## [TASK REQUIREMENTS]
Please reproduce all of the items below line for line, without changing a single character.

## [DATASET]
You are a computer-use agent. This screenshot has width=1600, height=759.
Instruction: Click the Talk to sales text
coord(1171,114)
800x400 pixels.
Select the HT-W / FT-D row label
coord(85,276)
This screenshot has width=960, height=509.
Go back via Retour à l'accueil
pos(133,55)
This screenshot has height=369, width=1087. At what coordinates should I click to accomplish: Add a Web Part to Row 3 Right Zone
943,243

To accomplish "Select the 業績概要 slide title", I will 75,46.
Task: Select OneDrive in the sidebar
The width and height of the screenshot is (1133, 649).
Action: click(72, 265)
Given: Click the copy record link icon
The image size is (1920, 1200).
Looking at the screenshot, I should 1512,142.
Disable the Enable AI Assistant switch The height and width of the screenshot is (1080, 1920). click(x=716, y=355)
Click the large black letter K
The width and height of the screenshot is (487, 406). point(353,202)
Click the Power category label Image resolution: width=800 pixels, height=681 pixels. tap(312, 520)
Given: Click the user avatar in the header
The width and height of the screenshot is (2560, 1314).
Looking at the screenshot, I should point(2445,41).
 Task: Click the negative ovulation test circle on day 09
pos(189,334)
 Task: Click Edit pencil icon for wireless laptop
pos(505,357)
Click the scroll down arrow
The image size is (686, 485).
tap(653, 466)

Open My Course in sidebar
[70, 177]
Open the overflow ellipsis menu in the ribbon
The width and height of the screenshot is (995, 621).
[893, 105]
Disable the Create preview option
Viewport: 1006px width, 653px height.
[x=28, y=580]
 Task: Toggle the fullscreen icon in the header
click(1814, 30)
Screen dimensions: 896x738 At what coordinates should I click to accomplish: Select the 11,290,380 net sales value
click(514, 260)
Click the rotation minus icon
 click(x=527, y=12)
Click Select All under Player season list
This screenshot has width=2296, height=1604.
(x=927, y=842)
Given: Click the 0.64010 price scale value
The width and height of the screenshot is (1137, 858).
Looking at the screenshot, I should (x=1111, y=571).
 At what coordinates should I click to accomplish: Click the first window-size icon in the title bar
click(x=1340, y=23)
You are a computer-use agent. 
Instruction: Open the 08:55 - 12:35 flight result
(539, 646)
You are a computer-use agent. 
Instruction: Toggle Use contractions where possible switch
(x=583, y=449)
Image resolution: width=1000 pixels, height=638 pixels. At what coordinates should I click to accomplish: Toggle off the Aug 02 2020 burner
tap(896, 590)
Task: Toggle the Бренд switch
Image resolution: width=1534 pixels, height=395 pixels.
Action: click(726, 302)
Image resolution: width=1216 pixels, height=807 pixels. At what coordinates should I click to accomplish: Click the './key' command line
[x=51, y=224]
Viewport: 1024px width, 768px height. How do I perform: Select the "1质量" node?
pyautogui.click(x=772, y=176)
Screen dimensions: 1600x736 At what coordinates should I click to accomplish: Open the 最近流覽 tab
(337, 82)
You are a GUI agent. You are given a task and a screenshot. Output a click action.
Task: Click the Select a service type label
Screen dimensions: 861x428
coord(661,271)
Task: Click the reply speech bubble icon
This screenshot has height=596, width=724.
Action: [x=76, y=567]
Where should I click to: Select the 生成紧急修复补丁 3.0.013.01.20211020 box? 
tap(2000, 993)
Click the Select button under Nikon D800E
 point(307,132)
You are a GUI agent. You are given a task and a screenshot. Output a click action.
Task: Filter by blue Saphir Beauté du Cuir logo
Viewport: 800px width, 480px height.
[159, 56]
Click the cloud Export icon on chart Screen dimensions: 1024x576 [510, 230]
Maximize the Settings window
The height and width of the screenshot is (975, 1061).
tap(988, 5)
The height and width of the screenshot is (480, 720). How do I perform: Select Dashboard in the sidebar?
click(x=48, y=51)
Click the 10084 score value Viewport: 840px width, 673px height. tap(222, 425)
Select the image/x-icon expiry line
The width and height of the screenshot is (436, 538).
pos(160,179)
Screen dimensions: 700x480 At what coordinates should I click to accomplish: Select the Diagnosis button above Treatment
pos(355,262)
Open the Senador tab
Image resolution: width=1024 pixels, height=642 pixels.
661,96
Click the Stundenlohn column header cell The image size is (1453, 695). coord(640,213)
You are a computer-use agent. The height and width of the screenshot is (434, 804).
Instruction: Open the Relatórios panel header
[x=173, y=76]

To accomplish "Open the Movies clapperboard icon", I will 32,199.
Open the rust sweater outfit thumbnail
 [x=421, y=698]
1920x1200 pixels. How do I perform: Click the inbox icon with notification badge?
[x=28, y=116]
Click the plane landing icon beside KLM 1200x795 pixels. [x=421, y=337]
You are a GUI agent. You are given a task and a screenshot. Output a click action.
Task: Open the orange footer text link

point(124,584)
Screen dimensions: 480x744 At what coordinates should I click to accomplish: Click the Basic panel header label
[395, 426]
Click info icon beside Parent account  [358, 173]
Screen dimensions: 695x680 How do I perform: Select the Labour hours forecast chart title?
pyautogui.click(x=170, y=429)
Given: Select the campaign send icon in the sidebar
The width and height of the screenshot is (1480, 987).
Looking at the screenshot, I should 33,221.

## [PROBLEM SOLUTION]
You are a computer-use agent. This screenshot has width=1600, height=759.
Instruction: Click the Talk to sales text
coord(1171,114)
800x400 pixels.
Select the HT-W / FT-D row label
coord(85,276)
This screenshot has width=960, height=509.
Go back via Retour à l'accueil
pos(133,55)
This screenshot has height=369, width=1087. At what coordinates should I click to accomplish: Add a Web Part to Row 3 Right Zone
943,243

To accomplish "Select the 業績概要 slide title", I will 75,46.
Task: Select OneDrive in the sidebar
The width and height of the screenshot is (1133, 649).
Action: click(72, 265)
Given: Click the copy record link icon
The image size is (1920, 1200).
Looking at the screenshot, I should 1512,142.
Disable the Enable AI Assistant switch The height and width of the screenshot is (1080, 1920). click(x=716, y=355)
Click the large black letter K
The width and height of the screenshot is (487, 406). point(353,202)
Click the Power category label Image resolution: width=800 pixels, height=681 pixels. tap(312, 520)
Given: Click the user avatar in the header
The width and height of the screenshot is (2560, 1314).
Looking at the screenshot, I should point(2445,41).
 Task: Click the negative ovulation test circle on day 09
pos(189,334)
 Task: Click Edit pencil icon for wireless laptop
pos(505,357)
Click the scroll down arrow
The image size is (686, 485).
tap(653, 466)

Open My Course in sidebar
[70, 177]
Open the overflow ellipsis menu in the ribbon
The width and height of the screenshot is (995, 621).
[893, 105]
Disable the Create preview option
Viewport: 1006px width, 653px height.
[x=28, y=580]
 Task: Toggle the fullscreen icon in the header
click(1814, 30)
Screen dimensions: 896x738 At what coordinates should I click to accomplish: Select the 11,290,380 net sales value
click(514, 260)
Click the rotation minus icon
 click(x=527, y=12)
Click Select All under Player season list
This screenshot has width=2296, height=1604.
(x=927, y=842)
Given: Click the 0.64010 price scale value
The width and height of the screenshot is (1137, 858).
Looking at the screenshot, I should (x=1111, y=571).
 At what coordinates should I click to accomplish: Click the first window-size icon in the title bar
click(x=1340, y=23)
You are a computer-use agent. 
Instruction: Open the 08:55 - 12:35 flight result
(539, 646)
You are a computer-use agent. 
Instruction: Toggle Use contractions where possible switch
(x=583, y=449)
Image resolution: width=1000 pixels, height=638 pixels. At what coordinates should I click to accomplish: Toggle off the Aug 02 2020 burner
tap(896, 590)
Task: Toggle the Бренд switch
Image resolution: width=1534 pixels, height=395 pixels.
Action: click(726, 302)
Image resolution: width=1216 pixels, height=807 pixels. At what coordinates should I click to accomplish: Click the './key' command line
[x=51, y=224]
Viewport: 1024px width, 768px height. How do I perform: Select the "1质量" node?
pyautogui.click(x=772, y=176)
Screen dimensions: 1600x736 At what coordinates should I click to accomplish: Open the 最近流覽 tab
(337, 82)
You are a GUI agent. You are given a task and a screenshot. Output a click action.
Task: Click the Select a service type label
Screen dimensions: 861x428
coord(661,271)
Task: Click the reply speech bubble icon
This screenshot has height=596, width=724.
Action: [x=76, y=567]
Where should I click to: Select the 生成紧急修复补丁 3.0.013.01.20211020 box? 
tap(2000, 993)
Click the Select button under Nikon D800E
 point(307,132)
You are a GUI agent. You are given a task and a screenshot. Output a click action.
Task: Filter by blue Saphir Beauté du Cuir logo
Viewport: 800px width, 480px height.
[159, 56]
Click the cloud Export icon on chart Screen dimensions: 1024x576 [510, 230]
Maximize the Settings window
The height and width of the screenshot is (975, 1061).
tap(988, 5)
The height and width of the screenshot is (480, 720). How do I perform: Select Dashboard in the sidebar?
click(x=48, y=51)
Click the 10084 score value Viewport: 840px width, 673px height. tap(222, 425)
Select the image/x-icon expiry line
The width and height of the screenshot is (436, 538).
pos(160,179)
Screen dimensions: 700x480 At what coordinates should I click to accomplish: Select the Diagnosis button above Treatment
pos(355,262)
Open the Senador tab
Image resolution: width=1024 pixels, height=642 pixels.
661,96
Click the Stundenlohn column header cell The image size is (1453, 695). coord(640,213)
You are a computer-use agent. The height and width of the screenshot is (434, 804).
Instruction: Open the Relatórios panel header
[x=173, y=76]

To accomplish "Open the Movies clapperboard icon", I will 32,199.
Open the rust sweater outfit thumbnail
 [x=421, y=698]
1920x1200 pixels. How do I perform: Click the inbox icon with notification badge?
[x=28, y=116]
Click the plane landing icon beside KLM 1200x795 pixels. [x=421, y=337]
You are a GUI agent. You are given a task and a screenshot. Output a click action.
Task: Open the orange footer text link

point(124,584)
Screen dimensions: 480x744 At what coordinates should I click to accomplish: Click the Basic panel header label
[395, 426]
Click info icon beside Parent account  [358, 173]
Screen dimensions: 695x680 How do I perform: Select the Labour hours forecast chart title?
pyautogui.click(x=170, y=429)
Given: Select the campaign send icon in the sidebar
The width and height of the screenshot is (1480, 987).
Looking at the screenshot, I should 33,221.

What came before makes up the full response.